Given the total isolation of non-military personnel in the "Green Zone," and the general lack of security for even the military, given the paucity of Arabic speakers, given the lack of political contacts in what used to be a closed, embargoed and isolated country, given the lack of institutional support for "political action" within the U.S. Army, what would lead anyone to think the U.S. has even the basic tools to understand the political situation in Iraq much less act within it?

Cold War Zoomie

The only reason this entire mess hasn't completely disintegrated is because our military is so friggin dedicated. They keep going and going and going over there even though the civilian "leadership" and policy wonks flounder around.

What makes my blood boil is that the incompetent baffoons who started this thing aren't held accountable because our men and women in uniform have been able to keep the whole process limping along. As long as it's not a complete disaster there's always a *possibility* of success. And the baffoons can keep kicking the can down the road every 4-5 months.

Venting.

lina

Speaking of "people on the left," Gov. Bill Richardson looks beyond counter insurgency tactics:

"We must remove ALL of our troops. There should be no residual US forces left in Iraq. Most Iraqis, and most others in the region, believe that we are there for their oil, and this perception is exploited by Al Qaeda, other insurgents, and anti-American Shia groups. By announcing that we intend to remove ALL troops, we would deprive them of this propaganda tool. And once all US troops are out of Iraq, Al Qaeda foreigners will no longer be able to justify their presence there, and the Iraqis will drive them out."

W. Patrick Lang

lina

Nothing wrong with being "on the left." My use of the erm is merely descriptive. I do get a kick out of the
Jean Jaures channeling on the part of some of the migration activists. "Workers have no borders," etc. pl

W. Patrick Lang

Ben P

I am trying to teach people to think about these things, not to think for them. pl

Binh

I'm on the (far) left and the O'hanlon piece won't be remembered within six months (except when people point to the hopeless optimism of "we just might win"). All the happy talk and optimism in the world won't change a thing on the ground over there - just ask John McCain.

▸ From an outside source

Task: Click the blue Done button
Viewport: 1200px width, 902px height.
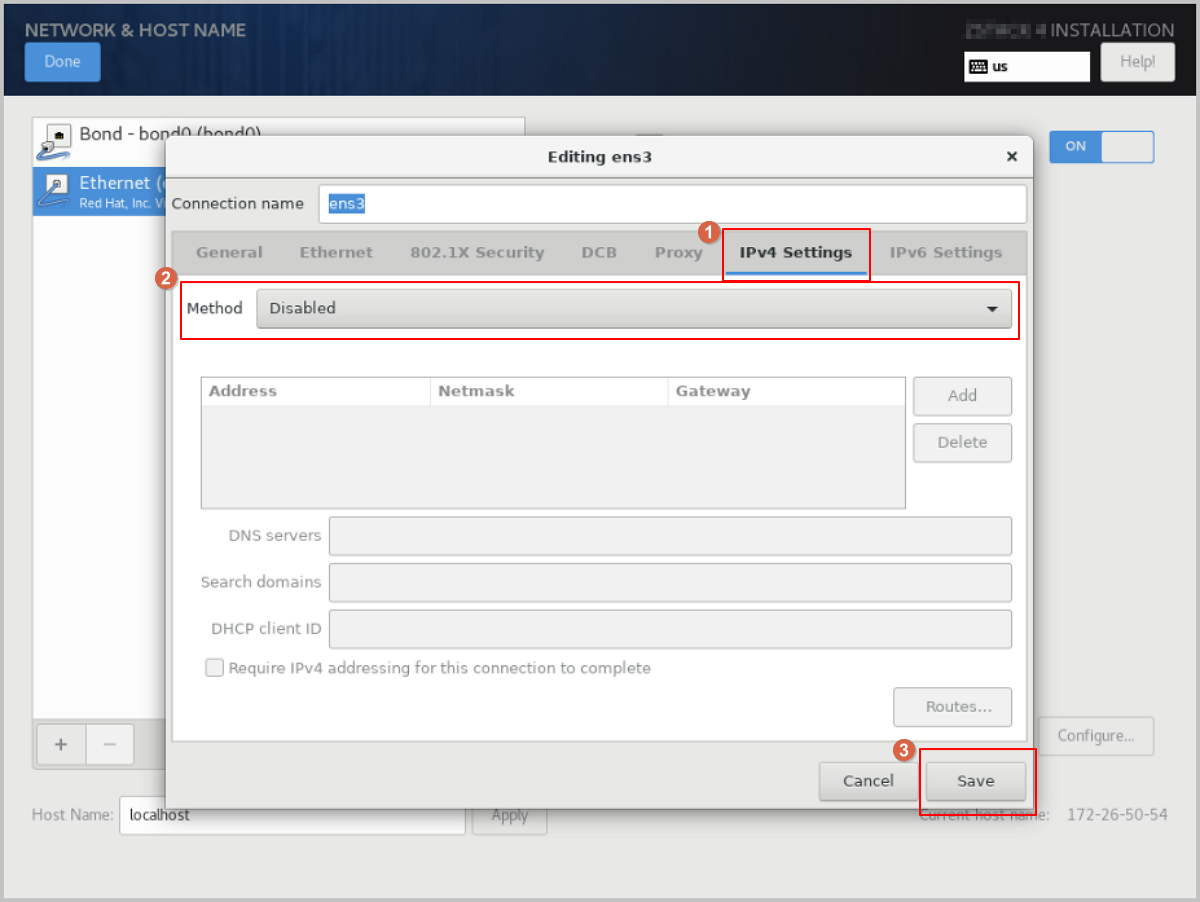Action: coord(62,62)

The fundamentally flawed assumption underlying the surge strategy was the idea that if only the U.S. tamp down the sectarian violence, then all the hardcore sectarian parties (Shia mainly) that the U.S. was instrumental in installing into power would make nice with the Sunnis and share some of the power. All the security in the world won't change the fact that SIIC and Dawa do not have any interest in reconciliation at this point, and the U.S. is too politically dependent on their tacit acceptance of the occupation of the country to push them forcefully in that direction. That's the underlying reason why Petraeus and Maliki are getting into screaming matches with one another - neither can dispense with the other and they're stuck, sinking deeper into the quagmire.

Montag

Colonel,
You remind me of the Monty Python satire, "The Life of Brian," about an ordinary man mistaken for The Messiah, when he clearly doesn't want the job. At one point Brian protests against the sheeplike quality of the people who are following him--"You've got to think for yourselves!" he admonishes them. They immediately parrot back, "You've got to think for yourselves!"